以上から、小児にブルーライトカット眼鏡の装用を推奨する根拠はなく、むしろブルーライトカット眼鏡装用は発育に悪影響を与えかねません。偏りのない情報と充分な科学的根拠に基づいて、小児の目の健康を守って頂くことを願います。

参考文献

*1 綾木雅彦、他.住宅照明中のブルーライトが体内時計と睡眠覚醒に与える影響.住総研研究論文集 2016;42:85-95

*2 Duarte IA, et al. Ultraviolet radiation emitted by lamps, TVs, tablets and computers: are there risks for the population? An Bras Dermatol 2015;90:595–597

*3 Eppenberger LS, et al. The role of time exposed to outdoor light for myopia prevalence and progression: A literature review. Clin Ophthalmol 2020;14:1875-1890

*4 American Academy of Ophthalmology. Should You Be Worried About Blue Light? (参照 2021-04-12).
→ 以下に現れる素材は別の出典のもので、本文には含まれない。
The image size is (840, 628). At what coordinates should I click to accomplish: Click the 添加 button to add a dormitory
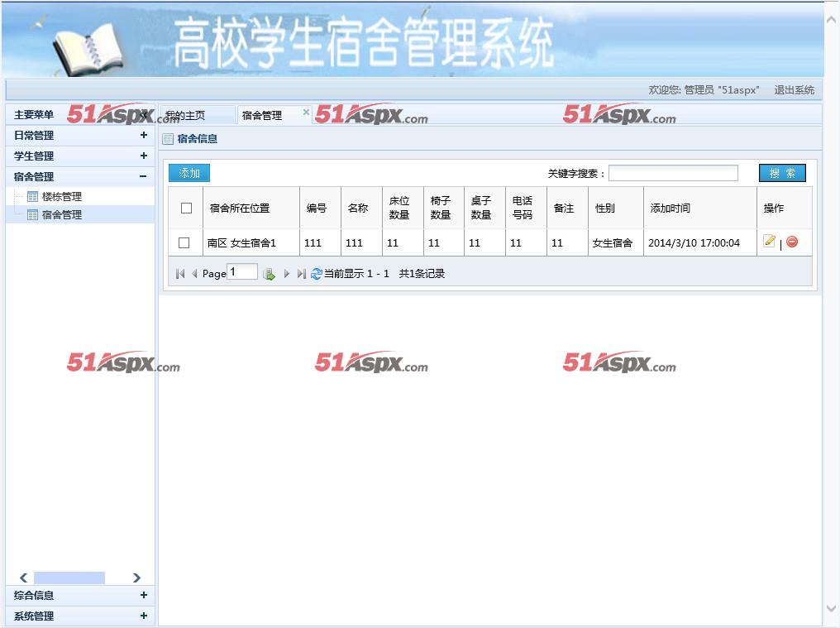[x=189, y=173]
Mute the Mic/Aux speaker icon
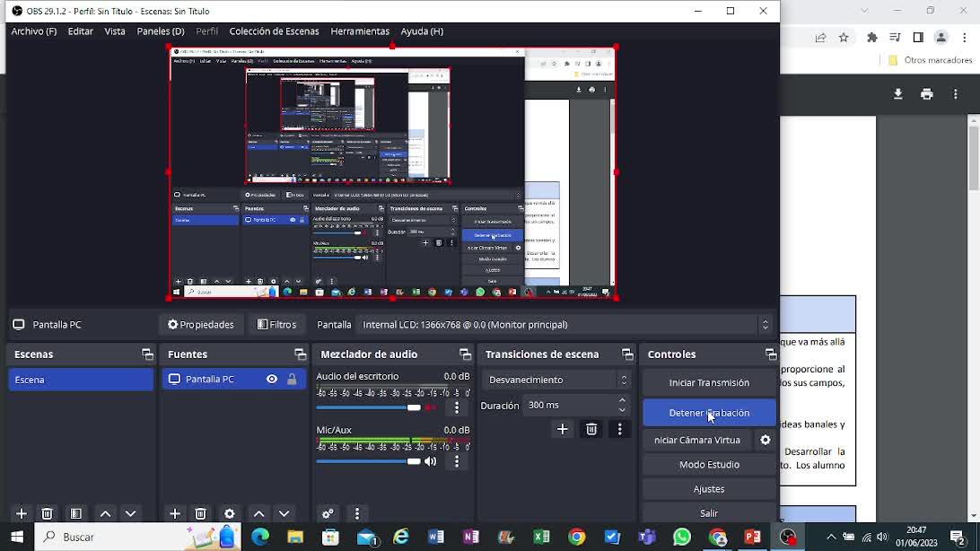 pyautogui.click(x=431, y=461)
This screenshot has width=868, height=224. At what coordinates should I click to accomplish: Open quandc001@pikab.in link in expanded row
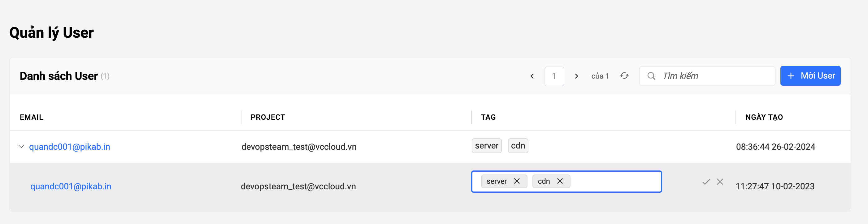coord(71,186)
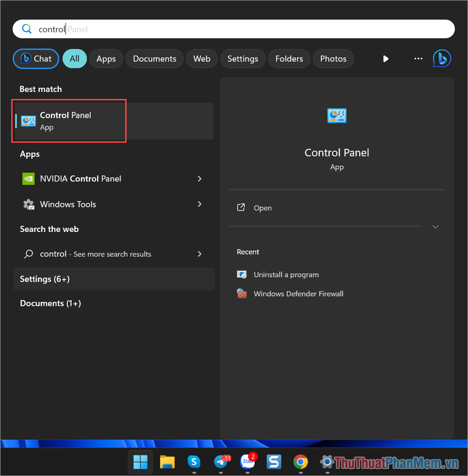The width and height of the screenshot is (468, 476).
Task: Expand Windows Tools search options
Action: [199, 204]
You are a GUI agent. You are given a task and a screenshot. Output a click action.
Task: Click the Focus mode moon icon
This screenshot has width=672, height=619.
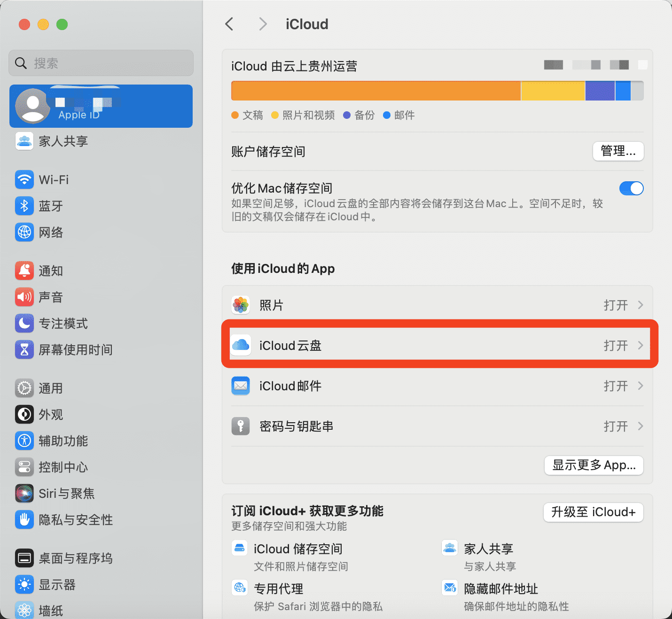(24, 323)
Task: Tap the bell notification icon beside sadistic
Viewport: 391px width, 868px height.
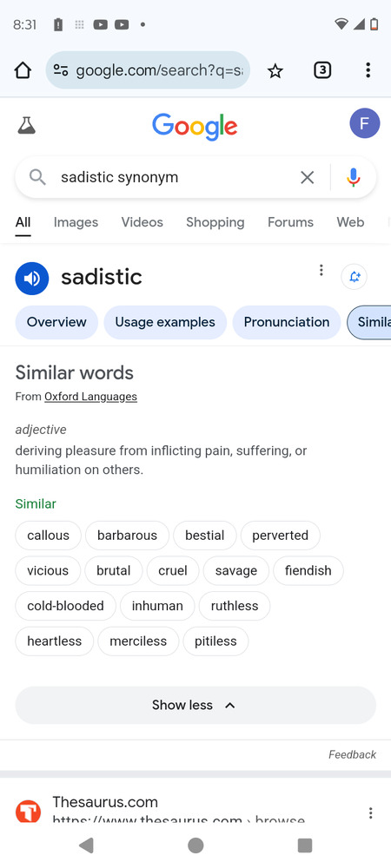Action: coord(354,277)
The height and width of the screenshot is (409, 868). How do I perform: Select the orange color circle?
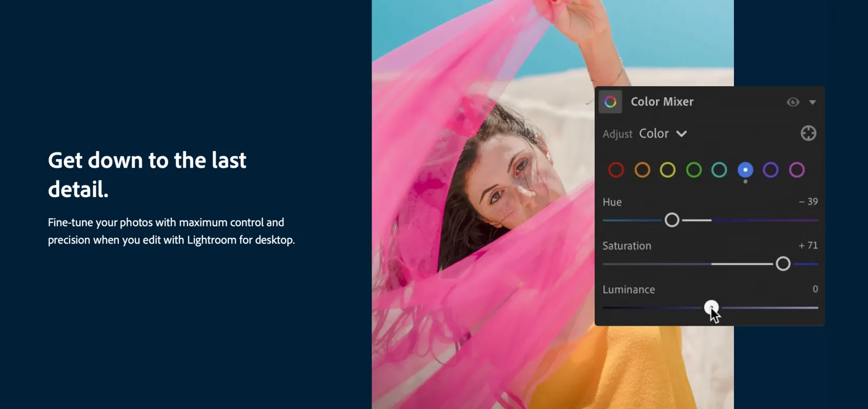pos(642,170)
*5 Singh S, et al. Do blue-blocking lenses reduce eye strain from extended screen time? A double-masked, randomized controlled trial. Am J Ophthalmol, doi: 10.1016/j.ajo.2021.02.010. Online ahead of print

*6 Lowden A, et al. Working Time Society consensus statements: Evidence based interventions using light to improve circadian adaptation to working hours. Ind Health 2019;57:213–227

米国眼科アカデミーのブルーライトに関するQ&A

ブルーライトカット眼鏡は必要でしょうか?
(原題:Are Blue Light-Blocking Glasses Worth It?)
2021年3月5日付で米国眼科アカデミーのホームページに一般・患者向けの文書として公開されたもの。
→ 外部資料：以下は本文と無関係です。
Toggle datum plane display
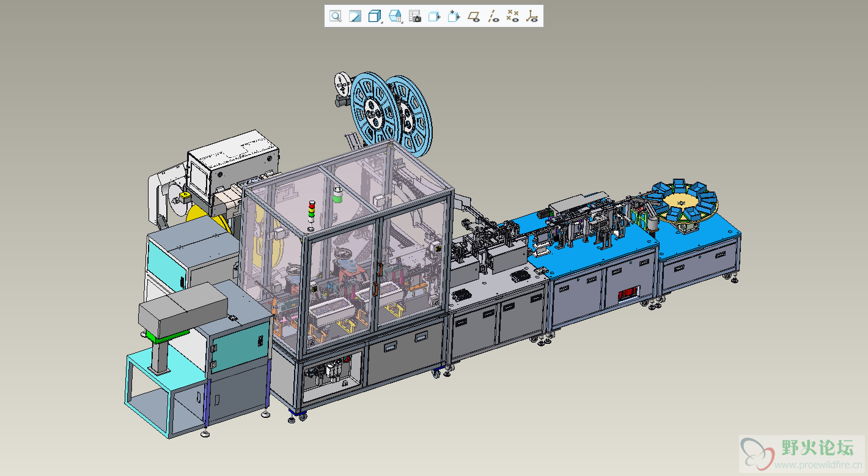 coord(474,17)
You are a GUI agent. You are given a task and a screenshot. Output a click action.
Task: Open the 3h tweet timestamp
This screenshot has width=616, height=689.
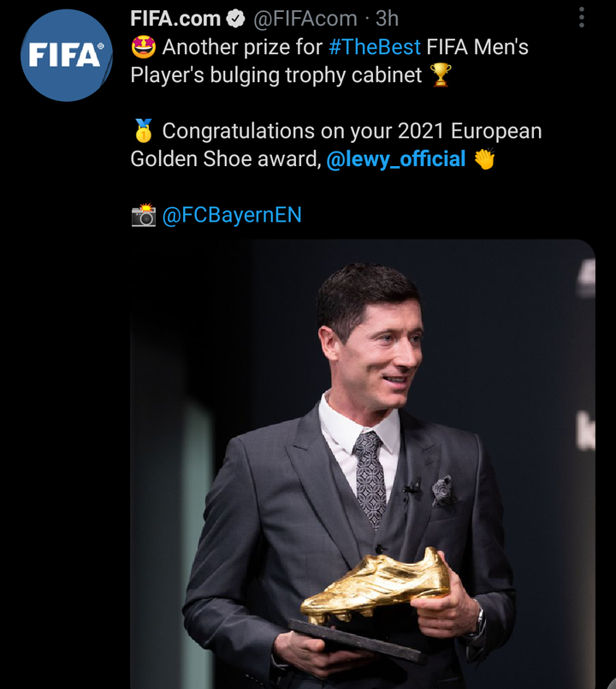(387, 19)
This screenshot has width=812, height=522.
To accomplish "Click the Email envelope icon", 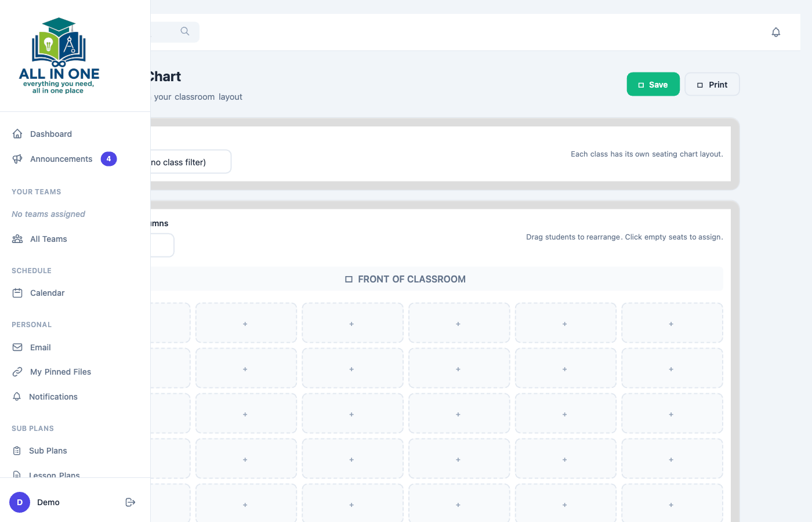I will point(17,347).
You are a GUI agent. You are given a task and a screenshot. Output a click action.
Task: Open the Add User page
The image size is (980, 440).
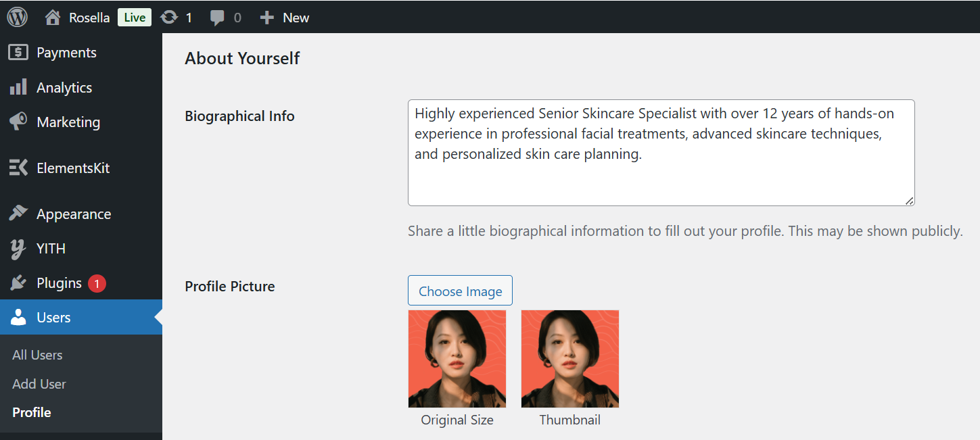(x=39, y=383)
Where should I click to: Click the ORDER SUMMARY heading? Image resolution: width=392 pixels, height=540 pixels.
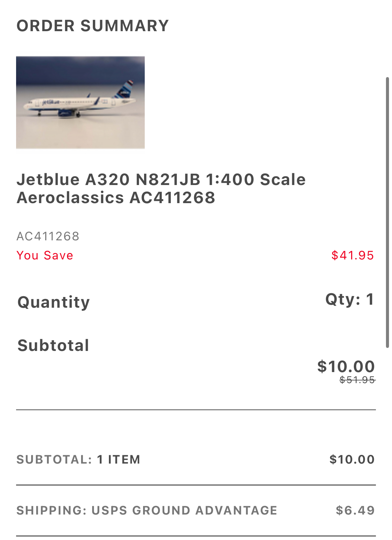point(92,26)
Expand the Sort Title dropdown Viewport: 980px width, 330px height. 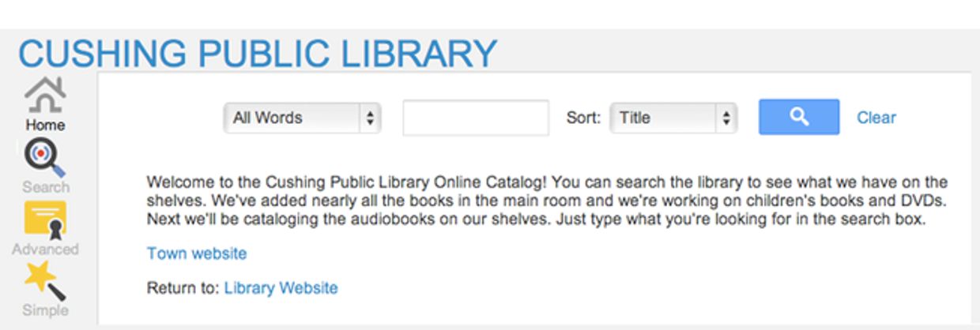664,118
Q1 : デジタル機器画面からのブルーライトは目を傷めるでしょうか。

A1 : デジタル機器の画面を長時間見つめると、まばたきが減ります。まばたきの減少はときに眼精疲労を生じます。しかし眼精疲労は画面からのライトのためではなく、デジタル機器の使い方によるものです。目の疲れを和らげる最も良い方法は、頻繁に休憩をとって、画面から目を離すことです。
コンピュータのディスプレイから出る光によって目の疾患が生じることは知られていません。デジタル機器の画面から発する紫外線(光のうち最も目に有害な成分)の量は、検出限界以下であると報告されています。
ただし、ブルーライトが生体の体内リズム(覚醒と睡眠のサイクル)に影響するという報告はあります。睡眠障害の予防のために就寝時間の2~3時間前からデジタル機器の使用を控えるのが良いでしょう。機器のダークモードやナイトモードを用いることも推奨されます。

Q2 : ブルーライトカット眼鏡は眼精疲労を防ぐでしょうか。

A2 : 最新の研究では、ブルーライトカット眼鏡に眼精疲労を防ぐ効果は認められませんでした。ブルーライトが目に悪いという科学的根拠はありませんので、米国眼科アカデミーではブルーライトカット眼鏡を推奨しません。

Q3 : 子供たちにブルーライトカット眼鏡が必要でしょうか。

A3 : デジタル機器を一日中使う子供たちの場合も大人と同じです。米国眼科アカデミーはブルーライトカット眼鏡を推奨しません。目が疲れた場合には、休憩することです。